Wednesday, January 13, 2010

Empire Builders vs the Love of Christ

Can you imagine giving the eulogy at a funeral and starting out by saying “before I tell you about God’s grace, let me make it clear that little Johnny deserved to die because he stole candy from a store”?

My old friend Izzy is always posting some great links to stuff he finds on the web. Today, he pointed out Donald Miller's response to some ridiculous things that Pat Robertson recently said. The short version is this: With the death toll into the tens of thousands after the earthquake in Haiti, Pat Robertson managed to say that Haiti was "cursed" after an old "pact with the devil."

Sadly, a number of people might be under the impression that talking heads like Pat Robertson represent the feelings of most Christians (or even the feelings of most conservatives). Most Christians, however, think the idea is absurd that their feelings might be represented by people like Pat Robertson.

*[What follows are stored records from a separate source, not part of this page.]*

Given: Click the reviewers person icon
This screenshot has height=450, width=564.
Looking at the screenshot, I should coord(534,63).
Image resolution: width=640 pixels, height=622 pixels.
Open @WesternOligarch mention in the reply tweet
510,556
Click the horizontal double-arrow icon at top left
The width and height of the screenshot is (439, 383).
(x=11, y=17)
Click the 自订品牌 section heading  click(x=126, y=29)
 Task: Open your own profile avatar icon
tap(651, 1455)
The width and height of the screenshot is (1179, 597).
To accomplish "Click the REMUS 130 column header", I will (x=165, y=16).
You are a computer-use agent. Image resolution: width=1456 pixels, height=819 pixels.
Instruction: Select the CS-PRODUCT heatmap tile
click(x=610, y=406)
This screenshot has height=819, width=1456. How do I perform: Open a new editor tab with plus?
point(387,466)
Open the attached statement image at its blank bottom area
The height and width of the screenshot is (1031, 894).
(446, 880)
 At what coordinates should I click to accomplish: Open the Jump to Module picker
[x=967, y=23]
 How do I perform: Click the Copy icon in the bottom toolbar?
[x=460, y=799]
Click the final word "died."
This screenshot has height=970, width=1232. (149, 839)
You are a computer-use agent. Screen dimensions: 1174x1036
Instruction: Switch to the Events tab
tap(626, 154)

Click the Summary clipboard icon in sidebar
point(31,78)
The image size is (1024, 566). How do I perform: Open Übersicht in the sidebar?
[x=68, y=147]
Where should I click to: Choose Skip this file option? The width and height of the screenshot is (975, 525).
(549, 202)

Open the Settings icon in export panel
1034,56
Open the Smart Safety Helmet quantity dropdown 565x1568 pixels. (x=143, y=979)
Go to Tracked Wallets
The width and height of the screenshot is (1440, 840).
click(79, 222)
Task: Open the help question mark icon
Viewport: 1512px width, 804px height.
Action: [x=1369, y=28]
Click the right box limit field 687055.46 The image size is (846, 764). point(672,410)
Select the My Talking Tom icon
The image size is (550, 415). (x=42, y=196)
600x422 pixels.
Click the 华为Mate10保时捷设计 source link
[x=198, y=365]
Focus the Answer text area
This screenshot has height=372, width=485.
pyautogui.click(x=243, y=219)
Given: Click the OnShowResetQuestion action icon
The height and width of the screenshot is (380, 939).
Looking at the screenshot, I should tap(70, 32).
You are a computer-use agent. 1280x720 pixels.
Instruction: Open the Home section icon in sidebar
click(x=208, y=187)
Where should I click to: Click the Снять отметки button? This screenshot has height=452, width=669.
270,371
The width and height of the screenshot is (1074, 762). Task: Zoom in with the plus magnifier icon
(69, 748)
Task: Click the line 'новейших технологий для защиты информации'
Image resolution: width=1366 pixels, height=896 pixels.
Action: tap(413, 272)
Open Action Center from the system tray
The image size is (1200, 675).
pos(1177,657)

One problem with our 24/7 media-and-Internet driven society is that to stand out as a "leader" (or megapastor or author or CNN talking head), you've got to occasionally say some ridiculous things just to get in the headlines. Everything has to be extreme in one direction. Like, for instance, blaming the devastation in New Orleans following Hurricane Katrina on the debauchery that took place in that town.

From Miller's blog post:
    "These people are often, themselves, controlling. They are wired to build empires, and in order to build empires you have to get people to do what you say, and if you have God standing behind you threatening hurt and pain, you can motivate people. I’ve heard pastors pray and call other men cowards, get angry from the pulpit, yell, belittle other Christian pastors who don’t agree with them, fire people who will not submit to them, surround themselves with yes men and so on. Sadly, they never point the finger at themselves."
But this isn't how God's empire operates. God's empire is about compassion, service, and loving your enemy. It's about feeding the hungry, healing the sick, and inviting the stranger into your home. It's about following the example of Jesus -- who was willing to lay down his life. (And who also only seemed to raise his voice at the religious leaders of his day.)

I can only imagine that it's hard to be a famed "church leader" in this day and age. This isn't about Pat Robertson. We've got thousands of Christian leaders, from the megapastors and authors down to the guys leading small Midwestern churches. If you have the kind of charisma and drive it takes to get lots of people to follow you, it's quite possible you also have the pride and controlling personality that seems to often go along with it.

This new empire, the Kingdom of God, isn't built on the backs of millionaire authors and pastors in three-piece suits. It's a power-under kingdom, a kingdom that thrives when we love each other as Jesus loved, and serve the people that have no one to look after them.

"For I was hungry and you gave me something to eat, I was thirsty and you gave me something to drink, I was a stranger and you invited me in."